Just Not Getting It

All the remaining pages for Spirit Shepherd are finished. They’ll be posting tomorrow and next week, and then this story will be over. Folks who have reached out to me have expressed that they’ve enjoyed it! It was fun for me to make and we’ll definitely be seeing Saritha again after this concludes next week, but it’s time to prepare to move on to the next story.

We’re going back to Kadaz for more dwarf drama, because that story isn’t anywhere close to being finished yet.

In preparation for the next Kadaz story, I sat down to begin working on the “cover page” to display while I take the scheduled week off between stories. I was convinced it was going to be an easy work day because I knew who the story would be focusing on and I knew what I wanted to draw.

At least I thought I did.

My original idea didn’t work the way I envisioned it. So I tried something else. That looked too lazy. So I went back to my original idea. It looked worse. And then I had an idea for an image that looked really neat but had nothing to do with the story I was planning to tell.
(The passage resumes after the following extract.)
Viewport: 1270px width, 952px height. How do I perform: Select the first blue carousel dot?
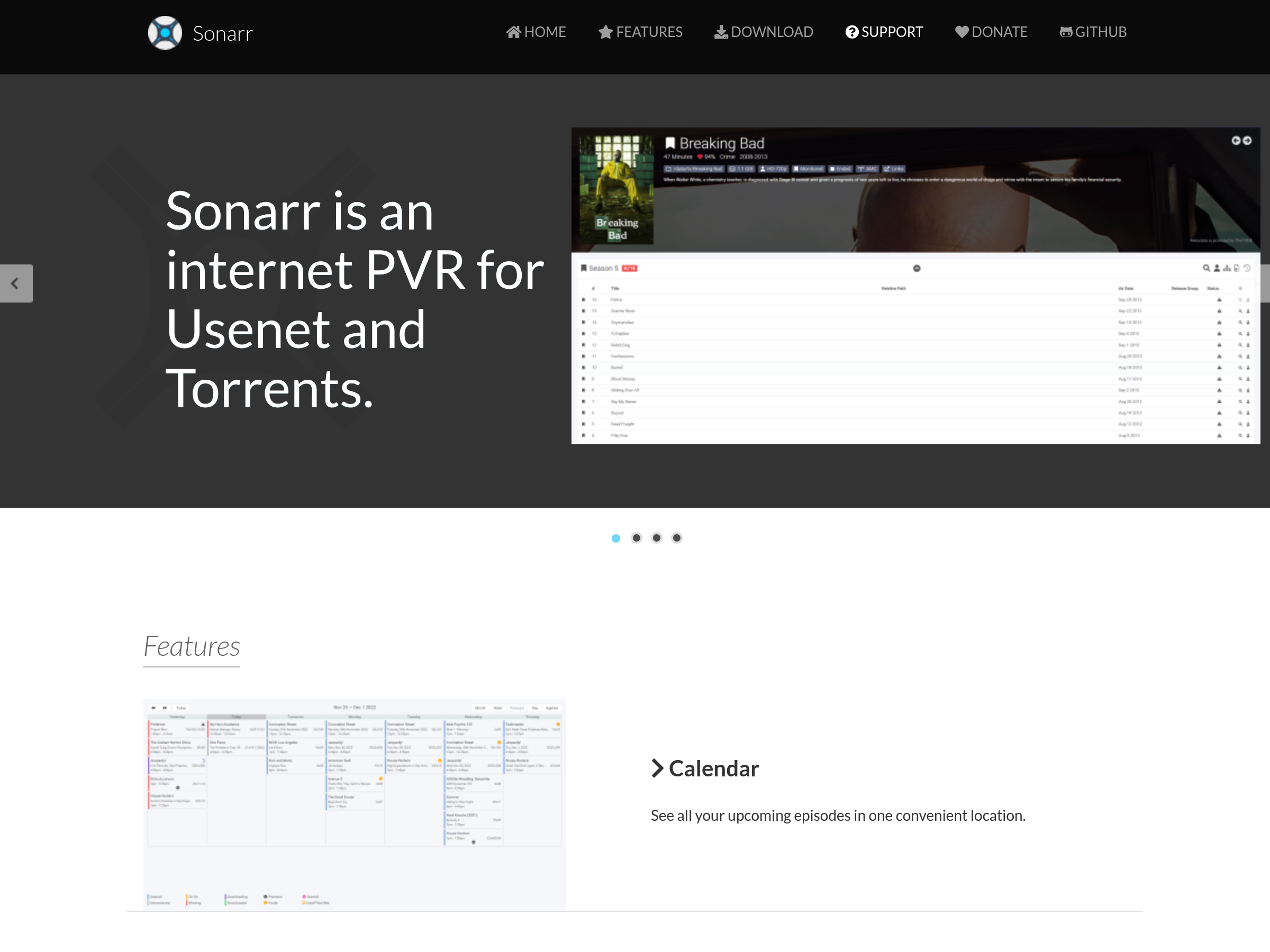pos(616,538)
So I started to consider changing my original idea to fit the new cover image idea. I scrapped that and tried another idea. It sucked. All the while the clock was ticking down to the time to pick up my son from school, effectively ending my work day. By the time I was halfway through my free time to work I had nothing to show for it.

Some days are just like that. Some days you sit down with a clear picture in your mind but it hits a major bump on its way to the page. Some days are so bad you appear to forget how to draw altogether, and are getting such basic and practiced things wrong that you begin to question the stability of your skills. Some days are so frustrating that you become convinced that the nagging voices of doubt in your head have been right all along.

Part of being a comics creator is learning to manage those bad days. Sometimes you don’t have the liberty to step away for a day and recuperate. Sometimes you have a deadline to keep, self-imposed or otherwise, and you need to power through these hiccups and mental roadblocks. Will it be your best work? Probably not. But you have to accept that some days will be bad and your best may not be the best you’ve ever made, but it was the best you could do that day. And that’s okay, because there’s always the next page or even just the next panel.

Comics are like music. They don’t stop just because you flubbed a note or made a wonky panel. There’s always the next note. There’s always the next panel. There’s always a chance to recover if you just keep going forward.